Comparison Log-polar vs Cartesian

 

In the previous experiments, with a single planar surface, the only strong advantage of using the log-polar geometry was the substantial save of memory and computation time. In fact, using the full cartesian images should provide better estimates (more precise) of the planar transformation, since more information following the same model was available. In these experiments we demonstrate an important algorithmic advantage of using  the log-polar geometry when the object of interest and the other objects in the field of view follow different motion models. In this situation, the implicit focus of attention in the center of the images implemented by the log-polar geometry helps in the rejection of background motion.

In these sets of experiments we assume 2 planar surfaces. One is used as the background:

and the other is used as the foreground object to track along time:

The background is assumed to be 10 meter away from a virtual camera and the foreground object at 0.5 meter. We tested different scales for the foreground object ranging from 36%  to 2.25% of the full image's  area:

For a fair comparison between the cartesian and log-polar versions of the algorithm, check check this table that relates the size of the objects and its effective occupancy of the visual field. 

The algorithm will be applied to both cartesian images and their corresponding log-polar images. We will show that one of the advantages of using the log-polar geometry is related to the scale of the foreground object - the log-polar version of the algorithm copes with smaller objects. 

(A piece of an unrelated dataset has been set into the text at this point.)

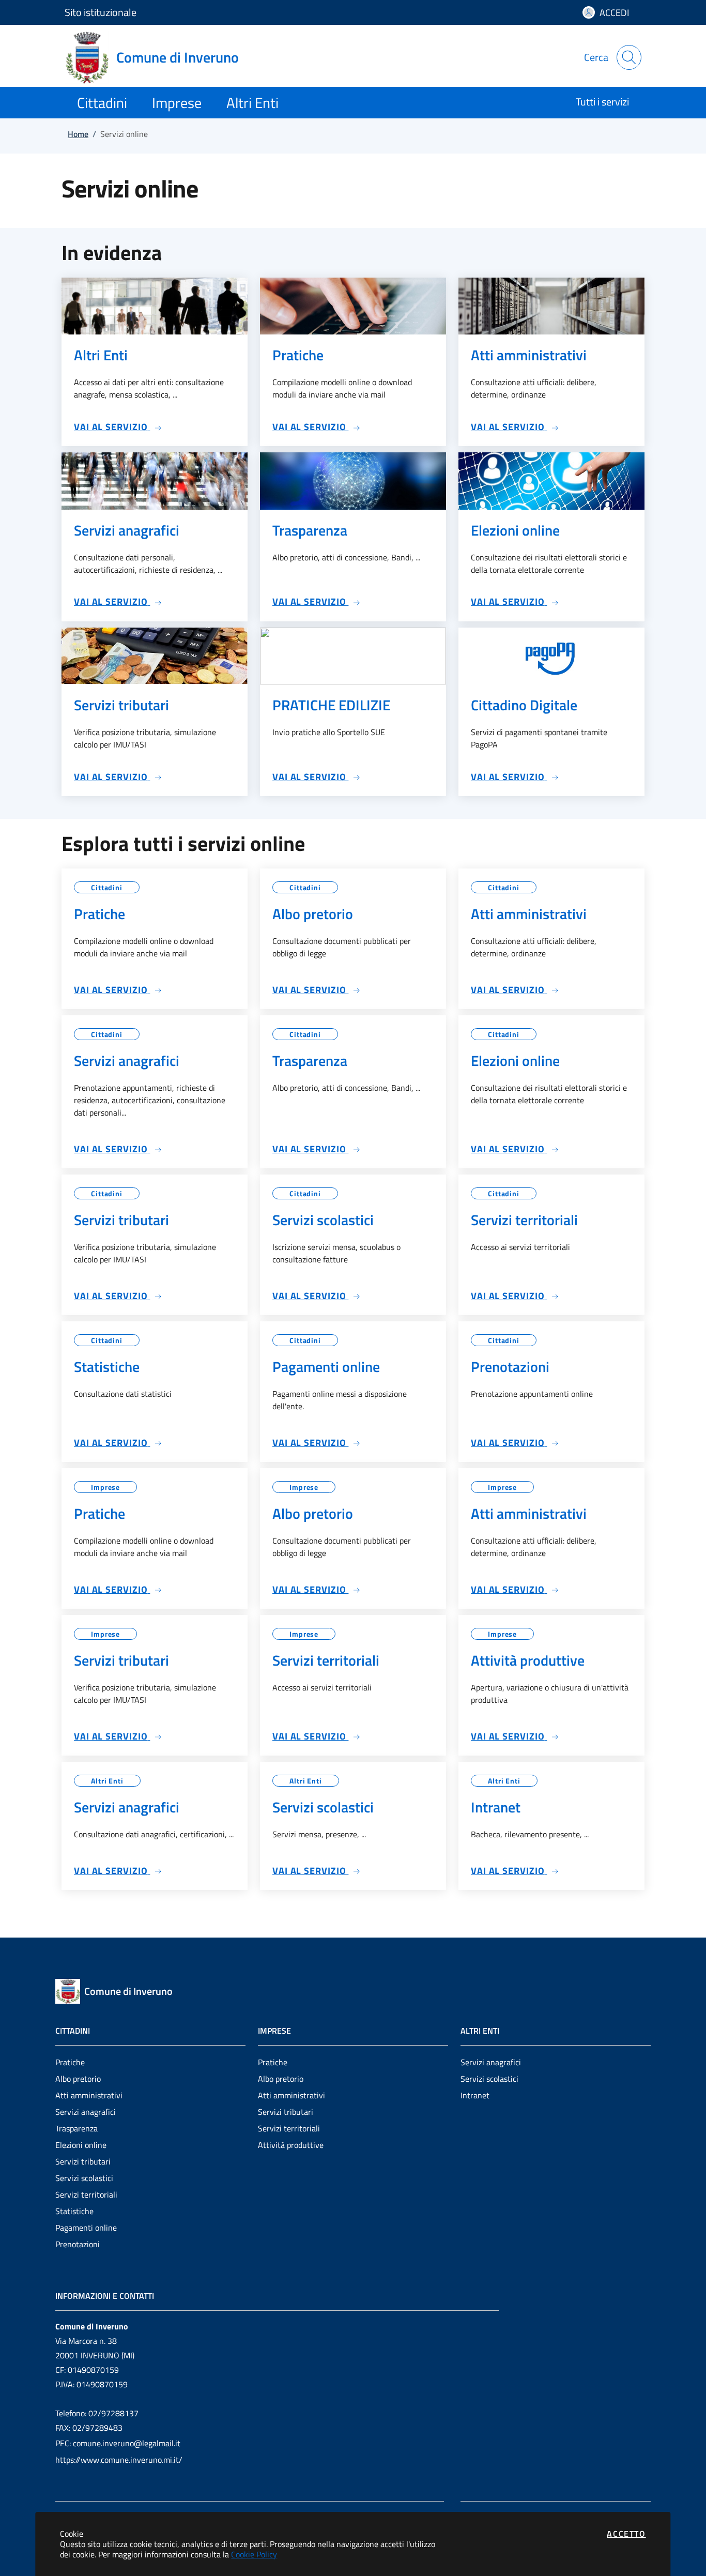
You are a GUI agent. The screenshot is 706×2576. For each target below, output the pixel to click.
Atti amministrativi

We present 3 sets of experiments. In each set, the virtual camera moves according to some criteria. Then the tracking algorithm tries to estimate the parameters of the foreground object's motion induced by the camera motion.

The camera moves in a diagonal trajectory, parallel to the background and foreground surfaces. This motion produces image translation of both the foreground and background surfaces but with different amplitudes. The tracking algorithm is applied and the estimated  transformation parameters are computed. We evaluate for several object sizes and camera displacements whether the computed parameters follow the foreground motions.

In every case we use the form TAP of the algorithm.

 

In the first set of experiments, we evaluate the maximum displacement between two consecutive images both for the cartesian and log-polar versions of the algorithm..

In the second set of experiments, the estimated transformation from one image to the other is saved and used as initial guess to the next time step. This is the normal behavior in a tracking application.

In the third experiment I control the pan and tilt degrees of freedom of the virtual camera order to have the template almost always in the field of view.